Valencia. Hotel Reina Victoria. Sehr zu empfehlen.

Alicante...



...liegt hinter dieser Milchglasfensterscheibe. Mehr will ich von Alicante nicht zeigen. Alicante hat einen Altstadtkern, man kann ihn in genau zehn Minuten ablaufen. Der Rest von Alicante ist scheußlich. Zu scheußlich, um gezeigt zu werden. Höchstens kurz beschrieben: zwanzigstöckige Betonsärge auf einer braunverbrannten Hügellandschaft in zufälliger Anordnung. Stadtautobahnen, die sich in Schleifen um diese Wohnsärge legen. Wer Dietzenbach gesehen hat, kennt auch Alicante. Alicante ist verloren. Alicante ist nicht mehr zu retten. Alicante ist für immer entstellt. Für die Suche nach den Verantwortlichen für diese Stadtkatastrophe bleibt keine Zeit. Morgen Abreise. Deshalb: bitte gehen Sie weiter, hier gibt es nichts zu sehen.

Tuesday, September 12, 2006

Einer ist immer der Wasserträger.

Einfahrt nach Valencia.



Ein erster Eindruck: turmhohe Betonsärge nach 225 Kilometern Autofahrt. Jens hat mittags im Auto ein Bier getrunken, Patrick nicht. Die spanische Landschaft wie schon in Andalusien vor zwei Jahren: karg. Ödland, aber Jens mit der These: bald schon werde man kostengünstig Süß- aus Salzwasser gewinnen können und flächendeckend begrünen, ganzjährig einfach das gute Wetter genießen. Zur Siestazeit durch die Wohngebiete Valencias auf der Suche nach der Altstadt. Müssen nach dem Weg fragen. Patricks Spanisch klingt hervorragend, trotzdem antworten die Spanier auf Englisch. Ist mir so ähnlich passiert, vor Jahren in Mailand, als ich Emily aus Idaho mit meinen Fremdsprachenkenntnissen beeindrucken wollte.

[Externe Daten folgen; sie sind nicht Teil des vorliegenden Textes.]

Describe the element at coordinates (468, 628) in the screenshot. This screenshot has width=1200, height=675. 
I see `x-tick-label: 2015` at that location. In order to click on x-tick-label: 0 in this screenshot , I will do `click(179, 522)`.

Nach ein paar Umwegen schließlich das Hotel. Schmucke Fassade, HRS-Schnäppchen, an der Wand ein Bild von König Juan Carlos mit einer persönlichen Danksagung. Das Zimmer mit hoher Decke und Stuck, fliedergelbe Wände, einem Doppel- und einem Beistellbett (Jens). Am Nachmittag Rundgang durch die Altstadt. Noch immer Siestazeit, niemand auf der Straße.


Monday, September 11, 2006

Kapitulation vor dem Fortschritt

Auftakt zur Spanienreise, erster Stopp: Valencia. Wir reisen in der selben Konstellation der großen Brasilienrundfahrt (satte 500km Luftlinie) von 2001. Wir wollen uns neu erfinden, sind aber noch dieselben. Auf eine Transkription der Gespräche zum Beweis wird verzichtet. Nur die Ansprüche haben sich weiter von der Realität entfernt. Mit gesenktem Haupte sitzen wir in einer Zukunftsvision (Bild) und planen die nächsten Tage. Wir werden in sogenannte malerische Orte und sogenannte lebhafte Städte fahren. Von der als solche bezeichneten "Küstenstraße" 332 südwärts grüßen rechts karge Gebirgskämme, links die Architekturhölle Costa Blanca: Definition eines historischen Irrtums.

Seit dem durchaus bemerkenswerten Hinflug mit Ryanair bemüht sich der Mitreisende B. hektisch um eine alternative Zugroute für seinen Rückweg.